Reprenons le un moment.
Nous avons vu combien cet exil à Babylone s’est avéré fécond.
Avant cet exil et la destruction du Temple de Jérusalem – dans
le judaïsme que l’on appelle du « premier temple » pour le
différencier du nouveau judaïsme dit du « second Temple » qui
s’ouvre avec le retour d’exil et la reconstruction du Temple à
Jérusalem – les pratiques religieuses
ne différaient pas
fondamentalement des autres pratiques religieuses des peuples
environnants, pratiques essentiellement collectives centrées
sur des sacrifices, des holocaustes pratiqués dans un
sanctuaire pour s’attacher les faveurs d’un dieu rattaché à un
lieu donné. Certes dans la Torah (le Pentateuque) puis chez
les prophètes, nous avons vu apparaître les éléments qui
feront du judaïsme une religion originale qui va se démarquer
des autres religions en particulier par son rapport à
l’histoire, sa visée universalisante et son corollaire, sa
libération d’un cadre géographique fermé, mais il faut bien
comprendre que la prise de conscience de ces éléments
fondateurs du monothéisme, de cette histoire qui remonte à
plusieurs siècles avant l’exil, s’est faite essentiellement à
la suite de cet exil.
Une élite déportée de Jérusalem,
confrontée à la riche
culture perse
va approfondir le sens de son histoire et
produire un considérable travail de consignation par l’écrit
de ses traditions. Avec la disparition du royaume d’Israël ,
de son Roi et de son temple s’est opéré
une prise de
conscience de la responsabilité individuelle, de la nécessité
pour chaque individu d’entretenir une relation personnelle
avec Yhwh par la médiation de la Torah et des prophètes. Nous
savons combien ce travail d’intériorisation s’est avéré
douloureux, seul un « petit reste » s’est engagé dans cette
voie pour donner naissance au « judaïsme ». (Lire Dn Grec
3,24 ). Ce nouveau judaïsme, qui va du V ème av. J.C. à la
destruction
du
second
temple
(70
après.
J.C.)
va
se
caractériser aussi
par un effort intellectuel à l’échelle
d’un peuple, sans précédent dans l’histoire de l’humanité. Ce
peuple dispersé en trois pôles principaux très hétérogènes à
Jérusalem, Babylone et Alexandrie va traverser des crises
identitaires considérables dès le retour à Jérusalem d’une
petite partie des enfants ou petits-enfants d’exilés de
Babylone. Les Livres d’Esdras et Néhémie ainsi que les
derniers prophètes Aggée et Zacharie se font l’écho des défis
qui sont lancés à ce petit peuple pour subsister et conserver
une identité propre avec cette responsabilité inouïe : porter
la Révélation Divine, l’étudier, la comprendre et la
transmettre. Nous avons vu qu’en exil à Babylone, ce peuple
sans lieu de culte et sans instance politique propre avait
créé pour chaque petite communauté des lieux de partages dans
la prière et l’étude, la synagogue. Le cœur de ces lieux est
la Torah, la « Loi » écrite consignée par les scribes. Ces
lieux, sont animés par des spécialistes, des maîtres à penser
et à enseigner que l’on appellera plus tard les Rabbins. Ces
Rabbins ne sont pas des prêtres, même si les prêtres qui
restent l’instance religieuse dirigeante peuvent être rabbins.

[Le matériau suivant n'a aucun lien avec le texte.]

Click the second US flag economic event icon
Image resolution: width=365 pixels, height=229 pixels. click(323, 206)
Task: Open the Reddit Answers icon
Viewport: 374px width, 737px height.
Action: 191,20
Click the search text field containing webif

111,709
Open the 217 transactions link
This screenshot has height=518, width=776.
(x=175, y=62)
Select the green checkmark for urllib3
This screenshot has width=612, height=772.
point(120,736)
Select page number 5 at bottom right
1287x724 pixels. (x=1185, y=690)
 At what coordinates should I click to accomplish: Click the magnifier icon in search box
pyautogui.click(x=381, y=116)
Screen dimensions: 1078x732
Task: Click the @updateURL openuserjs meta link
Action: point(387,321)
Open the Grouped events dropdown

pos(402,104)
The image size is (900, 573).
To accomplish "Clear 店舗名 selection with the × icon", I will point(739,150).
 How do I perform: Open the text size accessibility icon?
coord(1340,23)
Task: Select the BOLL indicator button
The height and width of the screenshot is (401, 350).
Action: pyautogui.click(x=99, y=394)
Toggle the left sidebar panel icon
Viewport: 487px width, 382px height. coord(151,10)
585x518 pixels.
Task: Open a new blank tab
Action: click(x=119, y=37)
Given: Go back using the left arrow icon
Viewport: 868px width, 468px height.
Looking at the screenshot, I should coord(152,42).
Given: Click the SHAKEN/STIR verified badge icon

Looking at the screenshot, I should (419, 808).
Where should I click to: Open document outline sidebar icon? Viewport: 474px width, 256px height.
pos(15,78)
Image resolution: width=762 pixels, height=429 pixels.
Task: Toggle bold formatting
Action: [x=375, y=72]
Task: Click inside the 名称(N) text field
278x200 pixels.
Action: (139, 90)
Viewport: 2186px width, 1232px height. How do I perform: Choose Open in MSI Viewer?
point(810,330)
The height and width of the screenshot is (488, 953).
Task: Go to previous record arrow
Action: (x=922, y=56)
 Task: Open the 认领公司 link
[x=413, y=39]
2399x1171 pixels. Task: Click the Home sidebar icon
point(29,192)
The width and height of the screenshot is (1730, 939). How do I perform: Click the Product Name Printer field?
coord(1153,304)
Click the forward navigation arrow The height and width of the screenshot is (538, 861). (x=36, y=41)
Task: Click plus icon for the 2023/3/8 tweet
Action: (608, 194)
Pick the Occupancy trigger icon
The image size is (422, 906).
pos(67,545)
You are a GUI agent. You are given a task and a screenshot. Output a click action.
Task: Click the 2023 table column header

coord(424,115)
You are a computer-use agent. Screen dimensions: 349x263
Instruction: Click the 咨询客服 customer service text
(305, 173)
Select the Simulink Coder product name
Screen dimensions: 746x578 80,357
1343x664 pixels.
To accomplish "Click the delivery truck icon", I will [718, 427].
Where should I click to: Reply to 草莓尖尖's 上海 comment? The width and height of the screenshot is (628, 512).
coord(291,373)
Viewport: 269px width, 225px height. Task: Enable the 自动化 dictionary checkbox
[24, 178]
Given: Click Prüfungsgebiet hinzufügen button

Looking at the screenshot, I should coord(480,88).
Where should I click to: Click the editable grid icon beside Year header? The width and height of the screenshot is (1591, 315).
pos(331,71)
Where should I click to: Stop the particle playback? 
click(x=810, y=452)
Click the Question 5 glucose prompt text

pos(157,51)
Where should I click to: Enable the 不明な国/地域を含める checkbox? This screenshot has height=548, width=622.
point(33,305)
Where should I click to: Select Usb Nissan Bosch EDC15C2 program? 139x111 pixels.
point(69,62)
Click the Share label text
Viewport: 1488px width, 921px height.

Ils vont non seulement s’efforcer de transmettre et faire
connaître le contenu de la Torah et des prophètes mais ils
vont assortir cette Loi écrite de commentaires et
d’instructions (dans le mot Torah que l’on traduit
généralement par « Loi » il y a l’idée d’enseignement). Cette
Loi n’apparait pas pour ces rabbins comme un dogme figé à
prendre à l’état brut, mais un texte qui doit être lu,
interrogé et interprété (Midrash) selon des règles définies
mais aussi en fonction de la situation présente. Elle est
conduite de vie. On peut situer à cette époque les prémices de
cette science de l’interprétation des textes (herméneutique)
et l’approche de ces textes par différents niveaux de lecture;
niveaux qui vont
d’une lecture très littérale,
à
une
recherche du sens fondamental du texte en analysant les
symboles contenus dans le texte, en particulier en décryptant
les chiffres (en hébreu chaque lettre est associée à un
chiffre) pour aller avec la Kabbale à une lecture beaucoup
plus ésotérique et mystique.
Néanmoins cette nouvelle dimension, plus intérieure, plus
individuelle, plus spirituelle de la religion juive, n’est pas
un rejet de la dimension rituelle et collective.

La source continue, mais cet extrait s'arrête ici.